OBJECTIVE: Please turn every line of the material below into a Markdown table with the columns "No." and "Text", numbering the rows in order and leaving out blank lines.

[Records for locating the described items]

_ _ _ _ _

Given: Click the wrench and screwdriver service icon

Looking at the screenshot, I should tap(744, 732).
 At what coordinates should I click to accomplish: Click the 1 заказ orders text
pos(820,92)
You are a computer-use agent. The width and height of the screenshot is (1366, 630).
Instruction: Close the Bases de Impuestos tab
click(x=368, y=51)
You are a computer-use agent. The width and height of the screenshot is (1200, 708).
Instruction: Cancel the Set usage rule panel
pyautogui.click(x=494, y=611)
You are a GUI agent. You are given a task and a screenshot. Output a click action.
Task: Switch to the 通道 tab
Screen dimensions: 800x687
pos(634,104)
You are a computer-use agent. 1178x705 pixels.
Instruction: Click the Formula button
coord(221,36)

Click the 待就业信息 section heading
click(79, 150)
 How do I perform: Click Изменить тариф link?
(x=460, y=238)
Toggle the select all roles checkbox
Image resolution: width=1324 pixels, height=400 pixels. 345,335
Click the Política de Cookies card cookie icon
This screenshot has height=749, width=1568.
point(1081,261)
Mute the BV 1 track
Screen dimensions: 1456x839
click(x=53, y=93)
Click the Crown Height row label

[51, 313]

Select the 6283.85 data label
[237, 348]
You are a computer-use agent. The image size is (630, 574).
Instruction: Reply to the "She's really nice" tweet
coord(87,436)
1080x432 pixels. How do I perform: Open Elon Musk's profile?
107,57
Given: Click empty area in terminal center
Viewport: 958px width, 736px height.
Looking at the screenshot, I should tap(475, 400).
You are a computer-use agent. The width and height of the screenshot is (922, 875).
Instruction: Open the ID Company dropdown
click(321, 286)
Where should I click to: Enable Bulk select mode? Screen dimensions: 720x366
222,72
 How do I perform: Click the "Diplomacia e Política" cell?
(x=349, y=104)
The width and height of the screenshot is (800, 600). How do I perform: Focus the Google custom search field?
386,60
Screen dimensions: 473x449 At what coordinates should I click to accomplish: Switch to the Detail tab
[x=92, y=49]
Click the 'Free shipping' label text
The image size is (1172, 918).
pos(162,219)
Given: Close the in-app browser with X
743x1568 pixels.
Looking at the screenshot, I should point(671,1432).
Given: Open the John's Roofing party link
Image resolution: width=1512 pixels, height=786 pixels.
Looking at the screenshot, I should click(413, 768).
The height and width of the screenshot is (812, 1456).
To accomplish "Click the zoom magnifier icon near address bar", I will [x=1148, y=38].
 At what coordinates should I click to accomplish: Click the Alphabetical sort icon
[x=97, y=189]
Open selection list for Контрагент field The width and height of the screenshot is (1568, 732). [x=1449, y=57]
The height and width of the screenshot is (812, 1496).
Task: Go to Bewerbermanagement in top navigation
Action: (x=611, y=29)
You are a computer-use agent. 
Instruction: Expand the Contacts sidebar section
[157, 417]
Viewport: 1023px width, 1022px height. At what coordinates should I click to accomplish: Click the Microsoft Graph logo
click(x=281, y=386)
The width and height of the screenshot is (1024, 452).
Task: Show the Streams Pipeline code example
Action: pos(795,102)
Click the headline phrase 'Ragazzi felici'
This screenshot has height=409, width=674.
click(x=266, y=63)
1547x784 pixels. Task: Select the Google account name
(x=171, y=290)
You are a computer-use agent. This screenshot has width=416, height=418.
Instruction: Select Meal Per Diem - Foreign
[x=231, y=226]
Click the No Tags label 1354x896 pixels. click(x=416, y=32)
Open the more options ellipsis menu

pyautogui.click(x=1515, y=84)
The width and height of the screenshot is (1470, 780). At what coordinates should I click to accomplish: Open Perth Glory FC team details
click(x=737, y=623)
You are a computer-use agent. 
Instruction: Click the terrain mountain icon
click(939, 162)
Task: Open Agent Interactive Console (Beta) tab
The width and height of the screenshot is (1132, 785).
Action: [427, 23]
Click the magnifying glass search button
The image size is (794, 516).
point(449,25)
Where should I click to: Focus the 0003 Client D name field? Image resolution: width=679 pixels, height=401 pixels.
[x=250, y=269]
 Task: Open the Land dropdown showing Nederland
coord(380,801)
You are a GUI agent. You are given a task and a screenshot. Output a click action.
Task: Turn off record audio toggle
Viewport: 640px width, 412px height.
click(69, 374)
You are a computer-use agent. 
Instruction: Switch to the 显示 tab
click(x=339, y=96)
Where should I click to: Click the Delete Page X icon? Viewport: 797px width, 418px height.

_ _ _ _ _

SOLVED PROBLEM:
| No. | Text |
|---|---|
| 1 | Given: Click the wrench and screwdriver service icon |
| 2 | Looking at the screenshot, I should tap(744, 732). |
| 3 |  At what coordinates should I click to accomplish: Click the 1 заказ orders text |
| 4 | pos(820,92) |
| 5 | You are a computer-use agent. The width and height of the screenshot is (1366, 630). |
| 6 | Instruction: Close the Bases de Impuestos tab |
| 7 | click(x=368, y=51) |
| 8 | You are a computer-use agent. The width and height of the screenshot is (1200, 708). |
| 9 | Instruction: Cancel the Set usage rule panel |
| 10 | pyautogui.click(x=494, y=611) |
| 11 | You are a GUI agent. You are given a task and a screenshot. Output a click action. |
| 12 | Task: Switch to the 通道 tab |
| 13 | Screen dimensions: 800x687 |
| 14 | pos(634,104) |
| 15 | You are a computer-use agent. 1178x705 pixels. |
| 16 | Instruction: Click the Formula button |
| 17 | coord(221,36) |
| 18 | Click the 待就业信息 section heading |
| 19 | click(79, 150) |
| 20 |  How do I perform: Click Изменить тариф link? |
| 21 | (x=460, y=238) |
| 22 | Toggle the select all roles checkbox |
| 23 | Image resolution: width=1324 pixels, height=400 pixels. 345,335 |
| 24 | Click the Política de Cookies card cookie icon |
| 25 | This screenshot has height=749, width=1568. |
| 26 | point(1081,261) |
| 27 | Mute the BV 1 track |
| 28 | Screen dimensions: 1456x839 |
| 29 | click(x=53, y=93) |
| 30 | Click the Crown Height row label |
| 31 | [51, 313] |
| 32 | Select the 6283.85 data label |
| 33 | [237, 348] |
| 34 | You are a computer-use agent. The image size is (630, 574). |
| 35 | Instruction: Reply to the "She's really nice" tweet |
| 36 | coord(87,436) |
| 37 | 1080x432 pixels. How do I perform: Open Elon Musk's profile? |
| 38 | 107,57 |
| 39 | Given: Click empty area in terminal center |
| 40 | Viewport: 958px width, 736px height. |
| 41 | Looking at the screenshot, I should tap(475, 400). |
| 42 | You are a computer-use agent. The width and height of the screenshot is (922, 875). |
| 43 | Instruction: Open the ID Company dropdown |
| 44 | click(321, 286) |
| 45 | Where should I click to: Enable Bulk select mode? Screen dimensions: 720x366 |
| 46 | 222,72 |
| 47 |  How do I perform: Click the "Diplomacia e Política" cell? |
| 48 | (x=349, y=104) |
| 49 | The width and height of the screenshot is (800, 600). How do I perform: Focus the Google custom search field? |
| 50 | 386,60 |
| 51 | Screen dimensions: 473x449 At what coordinates should I click to accomplish: Switch to the Detail tab |
| 52 | [x=92, y=49] |
| 53 | Click the 'Free shipping' label text |
| 54 | The image size is (1172, 918). |
| 55 | pos(162,219) |
| 56 | Given: Close the in-app browser with X |
| 57 | 743x1568 pixels. |
| 58 | Looking at the screenshot, I should point(671,1432). |
| 59 | Given: Open the John's Roofing party link |
| 60 | Image resolution: width=1512 pixels, height=786 pixels. |
| 61 | Looking at the screenshot, I should click(413, 768). |
| 62 | The height and width of the screenshot is (812, 1456). |
| 63 | To accomplish "Click the zoom magnifier icon near address bar", I will [x=1148, y=38]. |
| 64 |  At what coordinates should I click to accomplish: Click the Alphabetical sort icon |
| 65 | [x=97, y=189] |
| 66 | Open selection list for Контрагент field The width and height of the screenshot is (1568, 732). [x=1449, y=57] |
| 67 | The height and width of the screenshot is (812, 1496). |
| 68 | Task: Go to Bewerbermanagement in top navigation |
| 69 | Action: (x=611, y=29) |
| 70 | You are a computer-use agent.  |
| 71 | Instruction: Expand the Contacts sidebar section |
| 72 | [157, 417] |
| 73 | Viewport: 1023px width, 1022px height. At what coordinates should I click to accomplish: Click the Microsoft Graph logo |
| 74 | click(x=281, y=386) |
| 75 | The width and height of the screenshot is (1024, 452). |
| 76 | Task: Show the Streams Pipeline code example |
| 77 | Action: pos(795,102) |
| 78 | Click the headline phrase 'Ragazzi felici' |
| 79 | This screenshot has height=409, width=674. |
| 80 | click(x=266, y=63) |
| 81 | 1547x784 pixels. Task: Select the Google account name |
| 82 | (x=171, y=290) |
| 83 | You are a computer-use agent. This screenshot has width=416, height=418. |
| 84 | Instruction: Select Meal Per Diem - Foreign |
| 85 | [x=231, y=226] |
| 86 | Click the No Tags label 1354x896 pixels. click(x=416, y=32) |
| 87 | Open the more options ellipsis menu |
| 88 | pyautogui.click(x=1515, y=84) |
| 89 | The width and height of the screenshot is (1470, 780). At what coordinates should I click to accomplish: Open Perth Glory FC team details |
| 90 | click(x=737, y=623) |
| 91 | You are a computer-use agent.  |
| 92 | Instruction: Click the terrain mountain icon |
| 93 | click(939, 162) |
| 94 | Task: Open Agent Interactive Console (Beta) tab |
| 95 | The width and height of the screenshot is (1132, 785). |
| 96 | Action: [427, 23] |
| 97 | Click the magnifying glass search button |
| 98 | The image size is (794, 516). |
| 99 | point(449,25) |
| 100 | Where should I click to: Focus the 0003 Client D name field? Image resolution: width=679 pixels, height=401 pixels. |
| 101 | [x=250, y=269] |
| 102 |  Task: Open the Land dropdown showing Nederland |
| 103 | coord(380,801) |
| 104 | You are a GUI agent. You are given a task and a screenshot. Output a click action. |
| 105 | Task: Turn off record audio toggle |
| 106 | Viewport: 640px width, 412px height. |
| 107 | click(69, 374) |
| 108 | You are a computer-use agent.  |
| 109 | Instruction: Switch to the 显示 tab |
| 110 | click(x=339, y=96) |
| 111 | Where should I click to: Click the Delete Page X icon? Viewport: 797px width, 418px height. |